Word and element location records
★ ★ ★ ★ ★

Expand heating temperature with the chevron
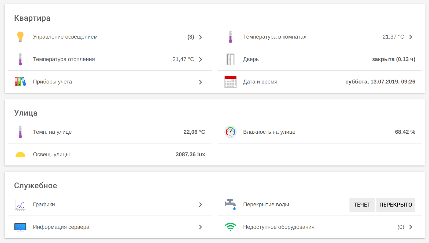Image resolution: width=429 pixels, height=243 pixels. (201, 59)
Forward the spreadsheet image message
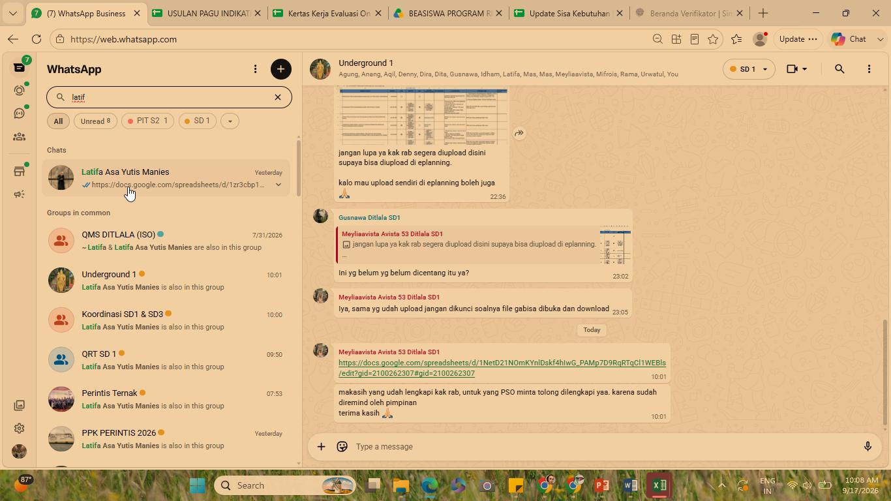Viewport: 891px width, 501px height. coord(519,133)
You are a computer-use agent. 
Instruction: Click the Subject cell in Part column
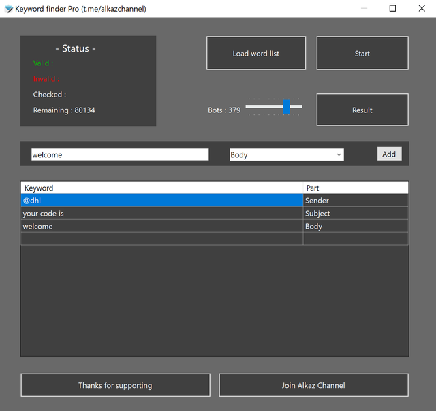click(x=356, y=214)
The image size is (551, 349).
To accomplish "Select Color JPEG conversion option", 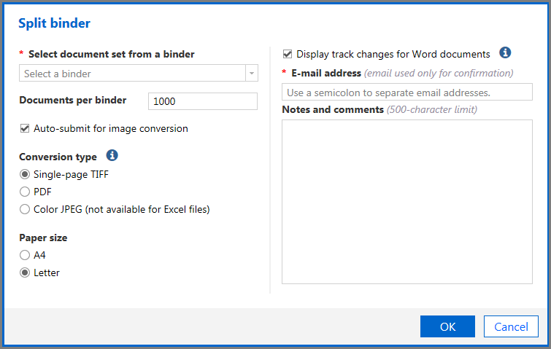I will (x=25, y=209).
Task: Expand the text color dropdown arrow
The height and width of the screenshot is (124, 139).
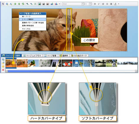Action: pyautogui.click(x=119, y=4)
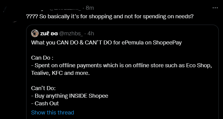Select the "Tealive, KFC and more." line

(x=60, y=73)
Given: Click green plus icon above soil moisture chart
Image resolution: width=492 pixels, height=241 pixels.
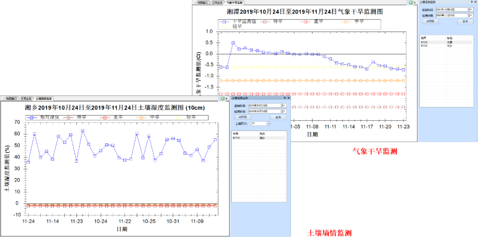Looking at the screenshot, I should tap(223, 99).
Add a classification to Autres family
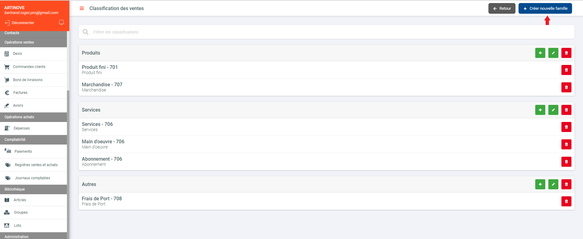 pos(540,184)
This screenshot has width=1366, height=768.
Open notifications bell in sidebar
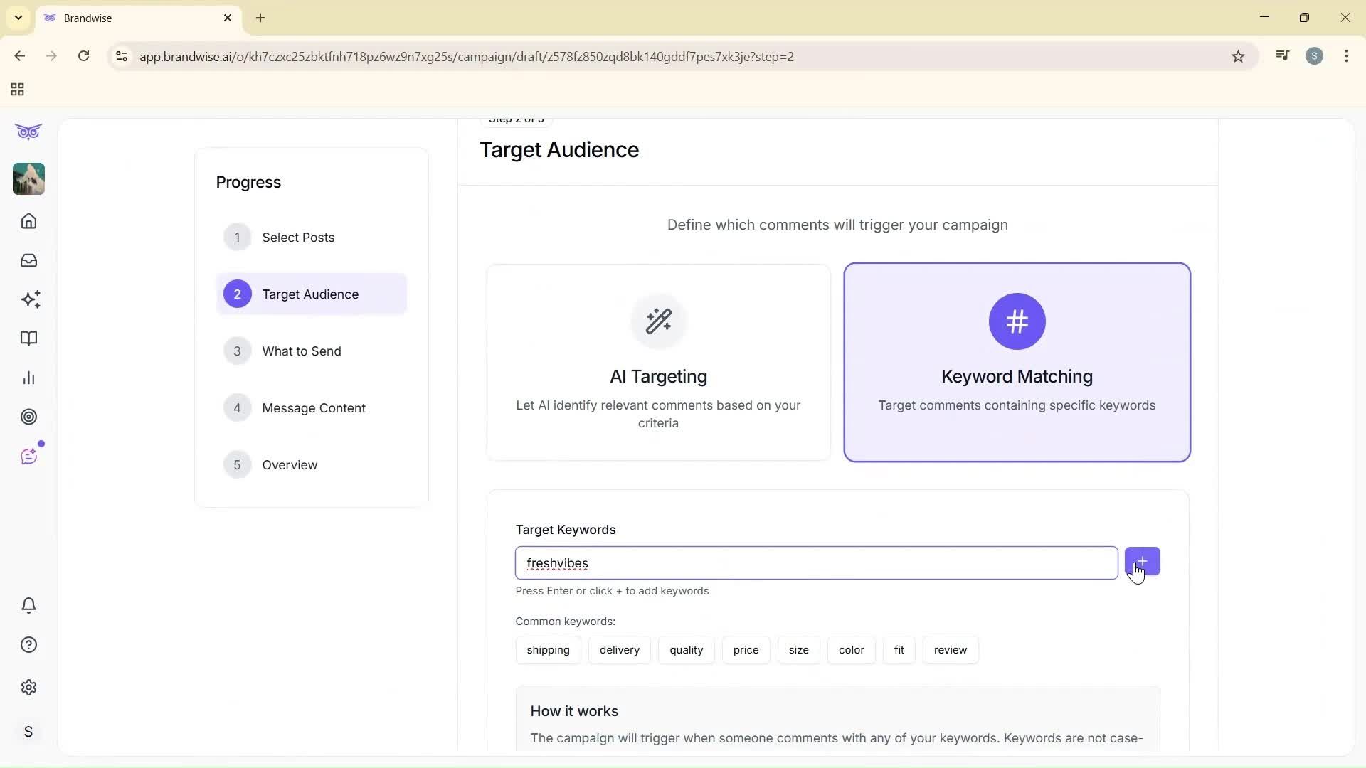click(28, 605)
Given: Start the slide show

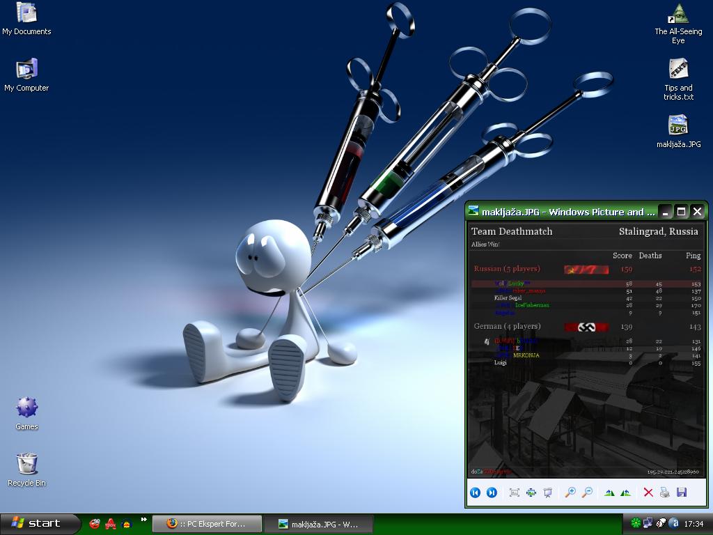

★ ★ ★ ★ ★

Please render the lines from the one containing "This screenshot has width=1366, height=768." through the end of the records as a JSON list of strings, one string per line, with blank lines left out. Leave the pictures out.

Output for this exercise:
[
  "This screenshot has width=1366, height=768.",
  "Open notifications bell in sidebar",
  "click(28, 605)",
  "Given: Start the slide show"
]